I also like the point you made last night about how you made the Therese character much more naive. I think she's a virgin in the film, or at least she hasn't slept with Richard. These feelings, gender-aside, are just so alien to her. Out of nowhere. You were saying that if Therese was a theatre designer, instead of the painter you changed her into, Therese would be more familiar in scenarios of the heart.
This reminds me of one of my favorite discussions in the book, which is halfway through. Therese tells Carol that her boyfriend, Richard, "couldn't compete". Carol gets bent out of shape at the cliché of 'can't compete'. Carol's basically saying there's a line for everything; every situation has a line. She says, "What do they say about what makes a classic? A classic is something with a basic human situation."
Yeah, that's right. Once you cut through all of that stuff that's exactly what that book is about. That became easy, once you focus only on that journey, it's fine. In the script there's the character of Ruby Robichek, who's the ghost of Christmas future. There's slightly more detail about Therese's peculiar sex life with Richard.

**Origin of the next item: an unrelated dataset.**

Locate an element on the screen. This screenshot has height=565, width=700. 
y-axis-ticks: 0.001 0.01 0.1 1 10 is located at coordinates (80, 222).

In the end, I thought the job of the writer is to provide enough material, enough of a backbone, so that when you get to the inevitable things that have to go in editing, that it can survive that and thrive. As long as that central relationship is fine you can afford to strip away, strip away. If it's not fine then we're screwed.
In speaking of the love story, one of the most fascinating things about it, to me, is that I think what's more relevant than the gender issue is maybe the age difference; It's the initiation of heartbreak and falling in love with somebody who's already had that initiation. One thing I find curious is apparently the novel, THE PRICE OF SALT, inspired LOLITA, which is kind of a reverse situation.
Jesus. I find that really hard to believe.
Yeah, the reversing of the age makes it a whole different story.
I cannot even imagine Nabokov reading The Price of Salt. It was a little mass market pulp paperback that got decent reviews, but was really just (considered trashy). So that would be an astonishing thing to me. It is a road trip. There is no equivalent to the Clare Quilty character really. Though, that would be a great thing if that were true.
Maybe he came upon it because of its exploitative reputation... not that it's an exploitative text.
The cover of The Price of Salt... I have a first edition, and it's a pretty hot blonde.
Maybe. He was interested in that stuff. That's great ... Lolita as a version of the Price of Salt.